One final point on this. We can agree that the rise of index investing grants more power to company management, but do we agree that this is a problem?

Some would argue that investors have become too powerful in recent years, and that allowing company managers to make decisions that help employees and stakeholders at the expense of investors is a good thing for society. At least, this is the argument that corporate managers have made with increasing volume lately, with the 2019 Business Roundtable statement serving as a prime example. Marty Lipton, the famed corporate lawyer and activist investor foe, recently wrote that an increasing focus on ‘inequality and injustice’ has led to a ‘substantial, salutary reflection about the role that corporations play in creating and distributing economic prosperity and the nexus between value and values.’

So not only are corporate managers getting more powerful, but they and their advocates are boldly declaring that this coup is good for society.

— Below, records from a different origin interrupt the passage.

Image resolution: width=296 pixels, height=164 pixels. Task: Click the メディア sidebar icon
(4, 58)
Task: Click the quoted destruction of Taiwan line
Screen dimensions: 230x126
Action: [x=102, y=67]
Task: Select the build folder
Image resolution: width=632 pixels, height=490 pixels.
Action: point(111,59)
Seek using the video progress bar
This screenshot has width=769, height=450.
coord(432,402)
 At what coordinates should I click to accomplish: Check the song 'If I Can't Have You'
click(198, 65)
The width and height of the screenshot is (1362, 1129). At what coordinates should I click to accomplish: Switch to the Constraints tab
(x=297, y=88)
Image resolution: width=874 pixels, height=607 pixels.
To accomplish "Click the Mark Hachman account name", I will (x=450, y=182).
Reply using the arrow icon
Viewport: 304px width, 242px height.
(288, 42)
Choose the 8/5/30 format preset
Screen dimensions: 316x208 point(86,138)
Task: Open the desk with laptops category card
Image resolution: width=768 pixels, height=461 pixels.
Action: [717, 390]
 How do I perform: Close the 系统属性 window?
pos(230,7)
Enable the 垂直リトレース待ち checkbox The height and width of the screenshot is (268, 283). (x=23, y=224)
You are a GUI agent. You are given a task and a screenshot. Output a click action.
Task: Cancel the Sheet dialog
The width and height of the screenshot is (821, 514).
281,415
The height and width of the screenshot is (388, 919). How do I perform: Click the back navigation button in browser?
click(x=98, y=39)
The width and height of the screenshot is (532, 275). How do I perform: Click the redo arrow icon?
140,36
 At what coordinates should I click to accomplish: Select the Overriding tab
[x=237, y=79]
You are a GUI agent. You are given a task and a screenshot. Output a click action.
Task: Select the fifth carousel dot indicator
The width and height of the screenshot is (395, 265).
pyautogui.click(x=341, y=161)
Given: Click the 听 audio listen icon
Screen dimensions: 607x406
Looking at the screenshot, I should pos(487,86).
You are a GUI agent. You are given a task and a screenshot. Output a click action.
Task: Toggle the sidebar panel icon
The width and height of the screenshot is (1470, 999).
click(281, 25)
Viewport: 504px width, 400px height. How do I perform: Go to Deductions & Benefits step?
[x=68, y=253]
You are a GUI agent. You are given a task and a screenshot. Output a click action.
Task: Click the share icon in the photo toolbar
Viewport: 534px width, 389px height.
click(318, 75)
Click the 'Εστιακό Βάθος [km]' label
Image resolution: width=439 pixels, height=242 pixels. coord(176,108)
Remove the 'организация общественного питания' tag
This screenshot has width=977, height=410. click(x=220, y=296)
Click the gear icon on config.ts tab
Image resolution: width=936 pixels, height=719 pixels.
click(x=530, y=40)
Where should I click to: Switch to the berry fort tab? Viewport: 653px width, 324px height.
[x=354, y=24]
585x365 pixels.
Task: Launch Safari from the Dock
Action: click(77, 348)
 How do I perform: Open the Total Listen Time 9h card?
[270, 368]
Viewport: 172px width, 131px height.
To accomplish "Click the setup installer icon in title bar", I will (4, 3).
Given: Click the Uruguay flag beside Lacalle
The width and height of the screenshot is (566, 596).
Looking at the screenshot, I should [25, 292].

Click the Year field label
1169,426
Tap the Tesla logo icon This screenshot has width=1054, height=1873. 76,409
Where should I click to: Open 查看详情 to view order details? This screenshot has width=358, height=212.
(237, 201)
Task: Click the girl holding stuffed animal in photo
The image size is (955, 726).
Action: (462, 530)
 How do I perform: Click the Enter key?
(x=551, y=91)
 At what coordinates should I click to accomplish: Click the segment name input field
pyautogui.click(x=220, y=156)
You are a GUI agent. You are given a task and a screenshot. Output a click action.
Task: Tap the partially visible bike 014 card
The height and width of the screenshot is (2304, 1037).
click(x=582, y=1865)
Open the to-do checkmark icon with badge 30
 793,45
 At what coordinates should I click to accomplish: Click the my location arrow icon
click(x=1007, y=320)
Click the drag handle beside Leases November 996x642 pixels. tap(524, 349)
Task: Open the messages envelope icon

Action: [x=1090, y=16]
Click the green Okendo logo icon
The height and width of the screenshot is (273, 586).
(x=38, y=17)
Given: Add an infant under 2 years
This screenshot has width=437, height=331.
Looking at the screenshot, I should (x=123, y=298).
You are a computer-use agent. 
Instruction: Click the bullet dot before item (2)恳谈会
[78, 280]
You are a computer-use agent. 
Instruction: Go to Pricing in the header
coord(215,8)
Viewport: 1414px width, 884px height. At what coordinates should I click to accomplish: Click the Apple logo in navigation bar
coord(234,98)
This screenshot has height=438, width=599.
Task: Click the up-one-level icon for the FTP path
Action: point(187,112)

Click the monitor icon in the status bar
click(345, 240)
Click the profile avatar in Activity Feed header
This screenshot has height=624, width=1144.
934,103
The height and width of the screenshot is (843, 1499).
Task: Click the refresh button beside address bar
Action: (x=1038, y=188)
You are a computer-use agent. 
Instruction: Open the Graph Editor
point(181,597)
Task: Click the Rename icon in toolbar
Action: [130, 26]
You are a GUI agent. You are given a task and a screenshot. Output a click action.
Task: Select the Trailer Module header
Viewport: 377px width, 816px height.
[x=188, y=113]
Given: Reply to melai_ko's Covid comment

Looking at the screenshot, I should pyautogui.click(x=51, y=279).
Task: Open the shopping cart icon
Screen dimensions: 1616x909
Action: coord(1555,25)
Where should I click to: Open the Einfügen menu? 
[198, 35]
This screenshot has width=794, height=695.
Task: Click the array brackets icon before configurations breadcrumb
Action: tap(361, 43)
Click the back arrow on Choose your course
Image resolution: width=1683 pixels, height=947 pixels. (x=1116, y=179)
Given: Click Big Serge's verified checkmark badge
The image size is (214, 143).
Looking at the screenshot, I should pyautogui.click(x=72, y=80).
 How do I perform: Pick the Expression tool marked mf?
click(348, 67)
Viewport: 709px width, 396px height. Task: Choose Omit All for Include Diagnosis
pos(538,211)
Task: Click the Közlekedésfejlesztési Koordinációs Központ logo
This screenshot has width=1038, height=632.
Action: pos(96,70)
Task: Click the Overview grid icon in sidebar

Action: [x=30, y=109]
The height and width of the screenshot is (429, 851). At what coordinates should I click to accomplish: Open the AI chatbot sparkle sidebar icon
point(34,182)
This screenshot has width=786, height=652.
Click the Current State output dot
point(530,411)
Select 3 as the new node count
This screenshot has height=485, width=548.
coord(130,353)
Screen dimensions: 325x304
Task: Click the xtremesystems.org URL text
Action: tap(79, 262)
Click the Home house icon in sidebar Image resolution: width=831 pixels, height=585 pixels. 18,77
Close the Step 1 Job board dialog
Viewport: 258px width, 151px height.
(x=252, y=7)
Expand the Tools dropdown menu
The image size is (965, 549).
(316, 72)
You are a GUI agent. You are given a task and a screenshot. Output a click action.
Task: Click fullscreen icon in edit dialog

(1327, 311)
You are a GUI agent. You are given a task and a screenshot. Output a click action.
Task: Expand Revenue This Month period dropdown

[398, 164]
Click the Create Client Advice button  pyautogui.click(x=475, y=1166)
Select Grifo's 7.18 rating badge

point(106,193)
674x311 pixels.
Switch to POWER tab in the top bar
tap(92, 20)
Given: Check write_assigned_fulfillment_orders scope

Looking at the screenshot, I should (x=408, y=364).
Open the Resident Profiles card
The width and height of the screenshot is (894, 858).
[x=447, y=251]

Well, is it? That question, unfortunately, cannot be answered by research alone. But if the authors are right that index funds are playing a role shifting the balance, then it seems likely that the growth in executives’ power will only continue.

Question time

‘Would that your problems were my problems, and mine yours,’ runs an old Yiddish saying. It’s an elliptical criticism of advice; it mocks our tendency to rather flippantly produce ‘obvious’ answers to the complex problems that our friends are kvetching about.

Or as Dan Solin puts it in a recent post on Advisor Perspectives: ‘The temptation to offer solutions for those facing a problem is overwhelming. Therein lies the trap for unwary advisors… If the answer to my friend’s problem was obvious, he would have thought of it.’

Working through a case study of an aging executive who’s torn between continuing to run his company and tending to his own health, Solin shows the value of what might be called ‘Socratic advising.’ Like a teacher who asks questions to stimulate thought and conversation (this is the Socratic method), Solin shows how asking questions – some information-seeking, some investigated, and some pointed – can help the advice-getter to effectively give the advice to themselves.

As a consequence, the insight that solves the problem is ‘unlocked’ rather than handed over. Better, the process becomes a mutual journey of discovery, rather than the delivery of a decree followed by some rhetorical strongarming. Since the solution was articulated by the advice-receiver, it’s probably much more likely to be followed.

Should more advisors integrate the asking of questions into their interactions with clients? If done well, such a process could allow the advisor to maintain a position of superior knowledge without affecting an air of superiority. Instead of, ‘You need to wait two more years before taking Social Security,’ it’s: ‘How would you feel about waiting two more years in order to increase your monthly benefit by 16%?’ In one framing, the advisor is as dictator; in the other, she is a knowledgeable helper.

And people generally prefer working with knowledgeable helpers.